Passage to read
⁂

Multiplying two 24 bit posits in 8-bit Avr for instance. No models have succeeded yet, but usually because they try and put more than 8 bits into a register. Algorithmically it seems like they are on the right track but they don't seem to be able to hold the idea that registers are only 8-bits through the entirety of their response.
Something along the lines of
Can you generate 8-bit AVR assembly code to multiply two 24 bit posit numbers
You get some pretty funny results from the models that have no idea what a posit is. It's usually pretty clear to tell if they know what they are supposed to be doing. I haven't had a success yet (haven't tried for a while though). Some of them have come pretty close, but usually it's the trying to squeeze more than 8 bits of data into a register is what brings them down.
One thing you learn quickly about working with LLMs if they have these kind of baked-in biases, some of which are very fixed and tied to their very limited ability to engage in novel reasoning (cc François Chollet), while others are far more loosely held/correctable. If it sticks with the errant patten, even when provided the proper context, it probably isn’t something an off-the-shelf model can handle.
LLMs are nothing more than rubber ducking in game dev. The code they generate is often useful as a starting point or to lighten the mood because it's so bad you get a laugh. Beyond that it's broadly useless.
I put this down to the relatively small number of people who work in game dev resulting in relatively small number of blogs from which to "learn" game dev.
Game Dev is a conservative industry with a lot of magic sauce hidden inside companies for VERY good reasons.

⁂

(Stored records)
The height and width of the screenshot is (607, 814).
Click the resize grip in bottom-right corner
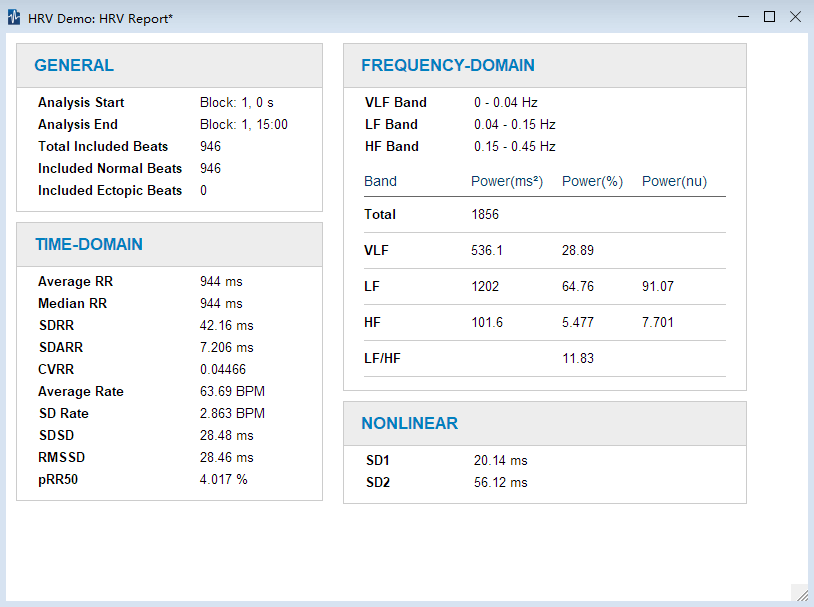(x=801, y=594)
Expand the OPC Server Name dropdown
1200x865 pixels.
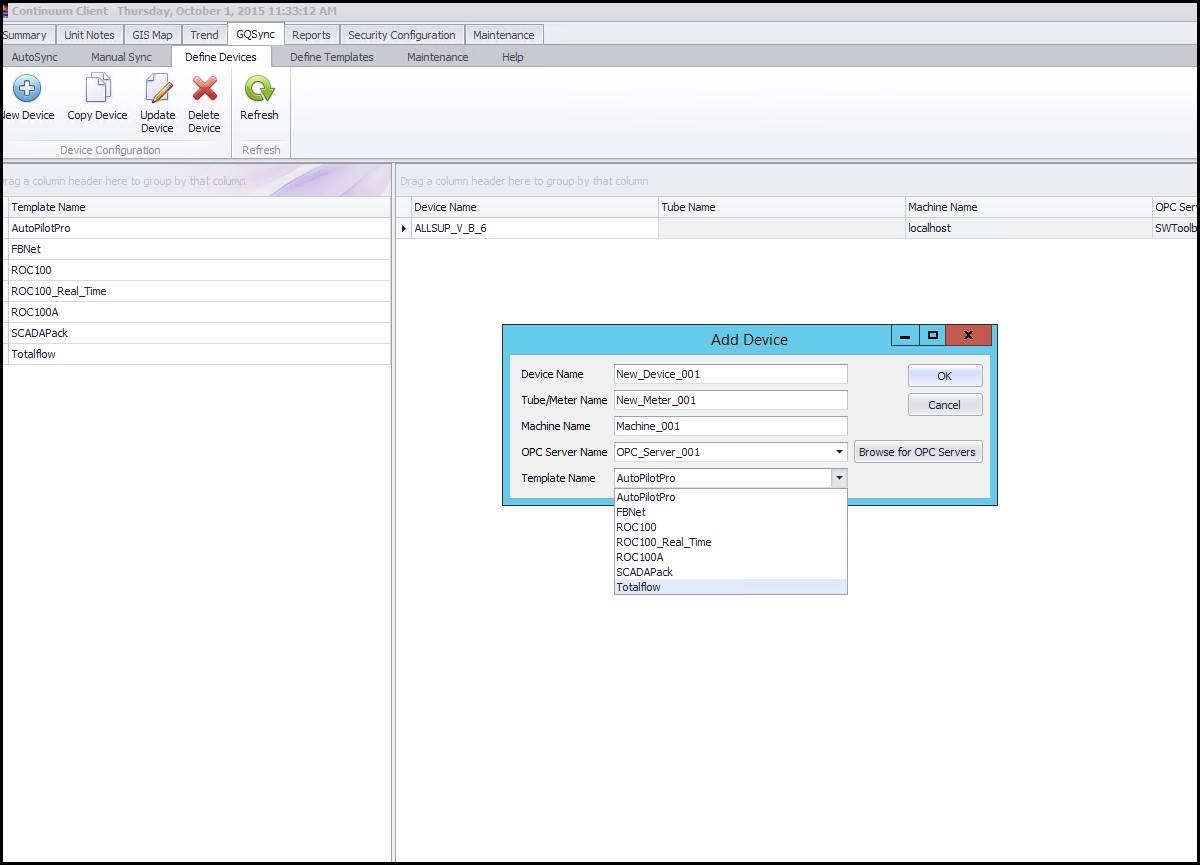click(x=839, y=452)
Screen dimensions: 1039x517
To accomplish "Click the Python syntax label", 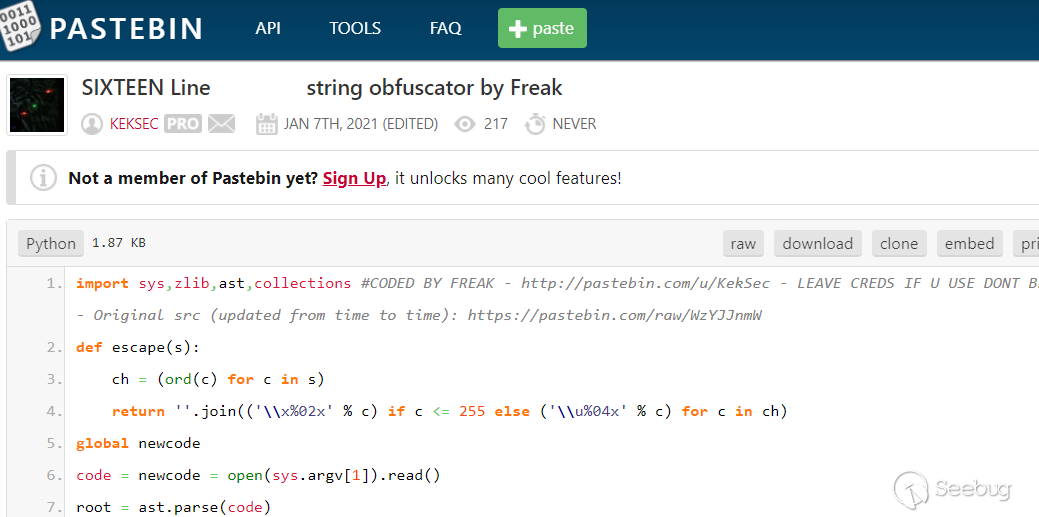I will coord(51,243).
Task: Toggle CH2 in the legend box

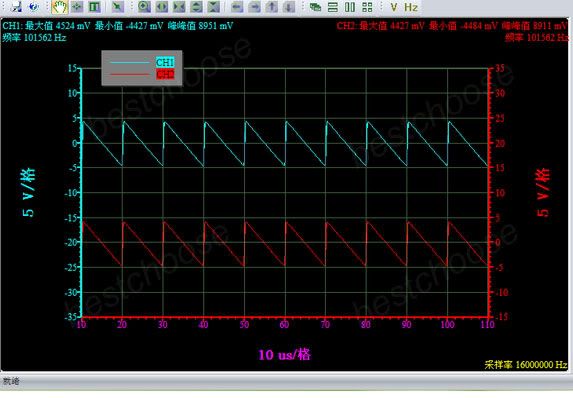Action: tap(165, 74)

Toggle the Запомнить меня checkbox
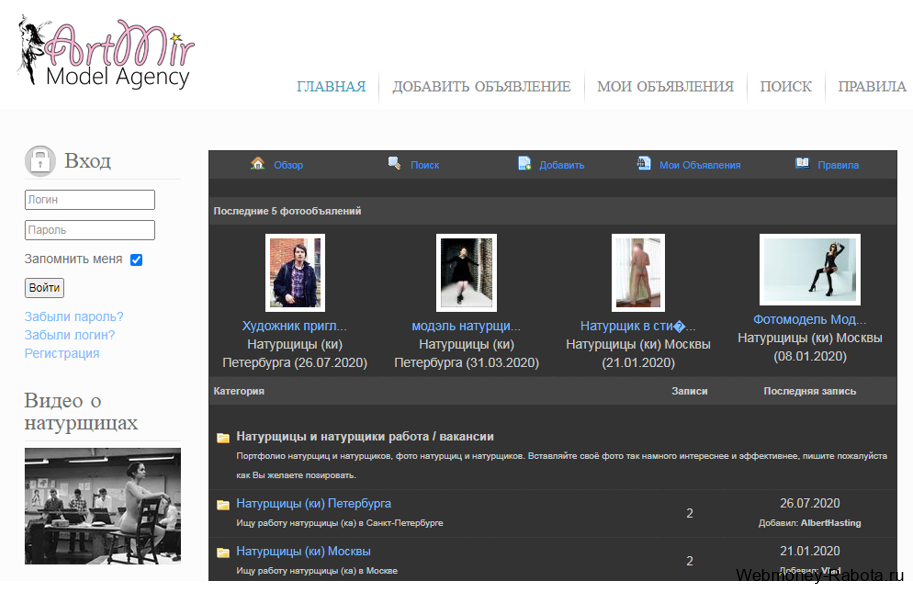coord(136,260)
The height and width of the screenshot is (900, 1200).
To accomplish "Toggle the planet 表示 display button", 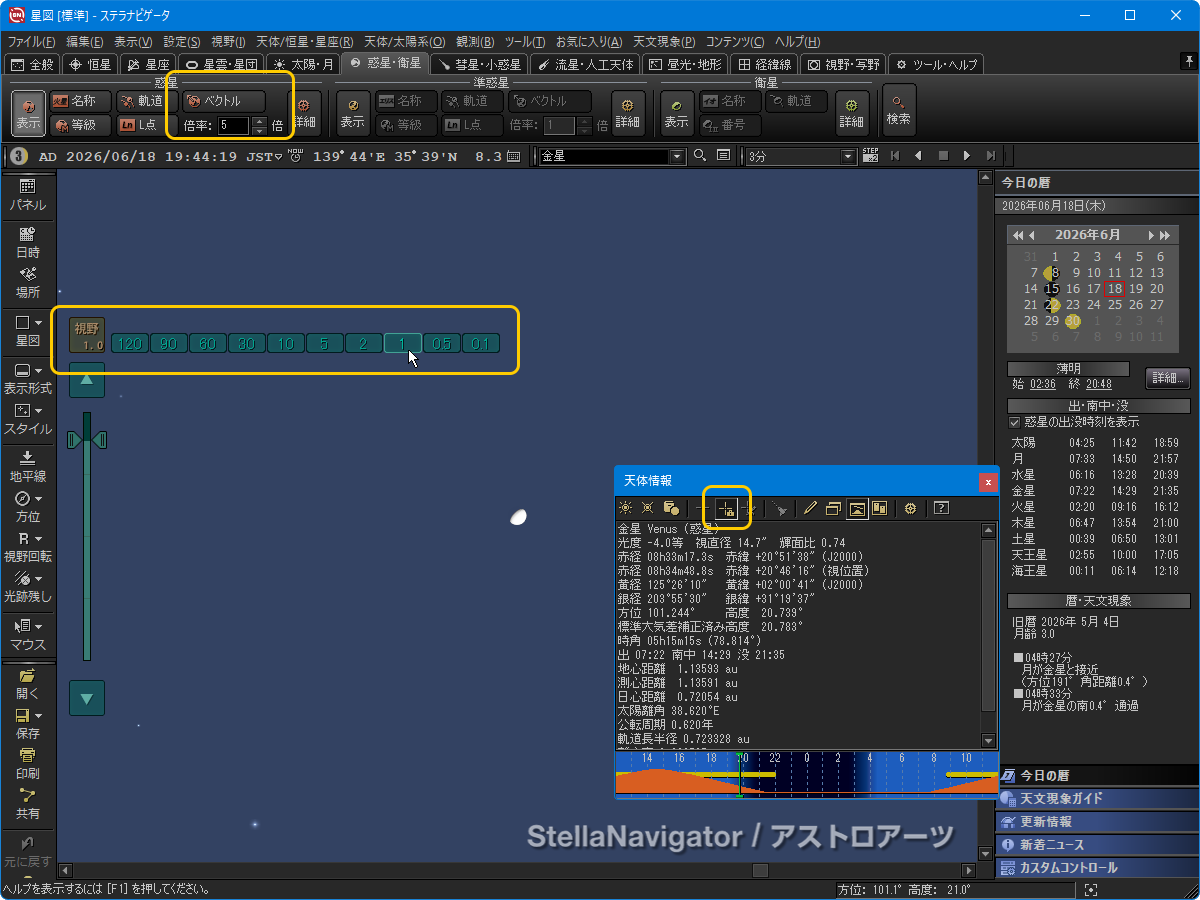I will point(28,110).
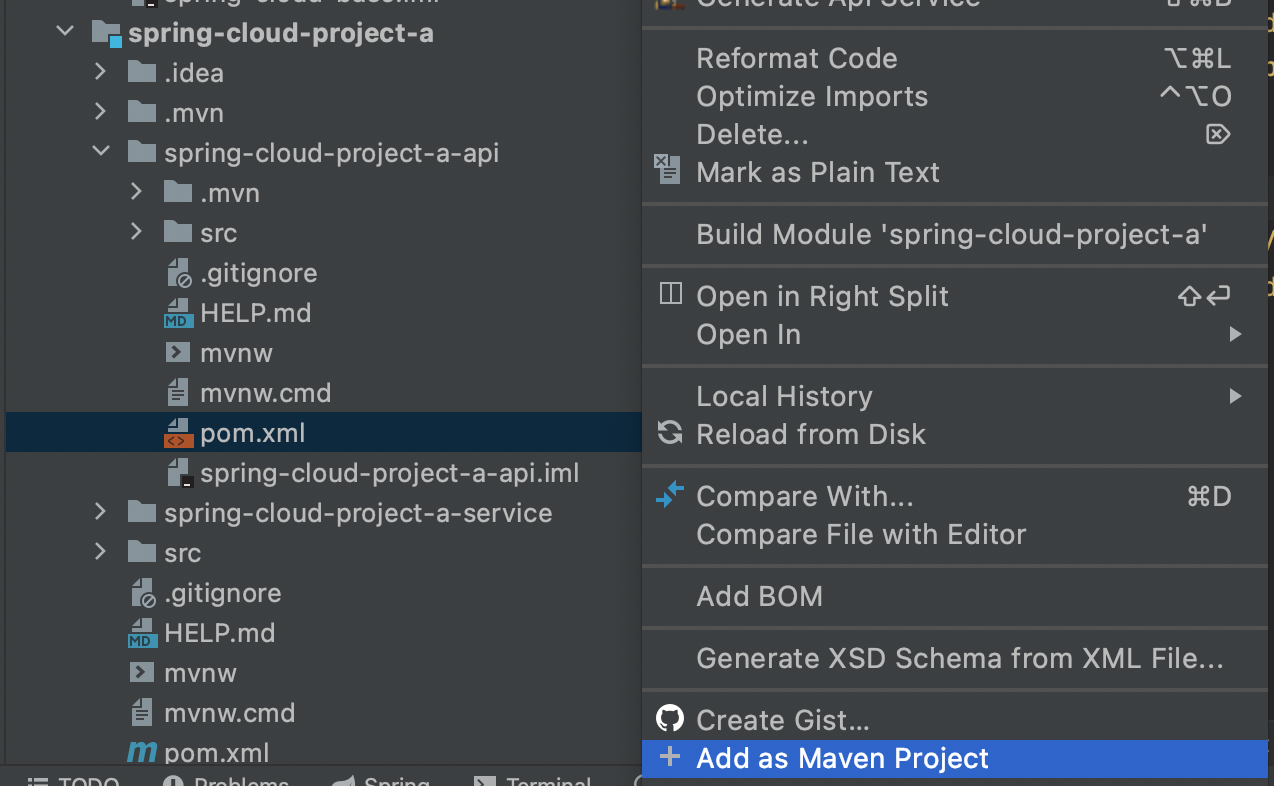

⁂

Work instruction 1
List every sentence in the thread on LLM-generated code that contains the word "register" or "registers."
Work instruction 2
Transcribe the stretch of the thread on LLM-generated code from "I put this down" through "VERY good reasons.".
The stored entries are not needed for this work.

Written answer 1
1. "No models have succeeded yet, but usually because they try and put more than 8 bits into a register."
2. "Algorithmically it seems like they are on the right track but they don't seem to be able to hold the idea that registers are only 8-bits through the entirety of their response."
3. "Some of them have come pretty close, but usually it's the trying to squeeze more than 8 bits of data into a register is what brings them down."

Written answer 2
I put this down to the relatively small number of people who work in game dev resulting in relatively small number of blogs from which to "learn" game dev.
Game Dev is a conservative industry with a lot of magic sauce hidden inside companies for VERY good reasons.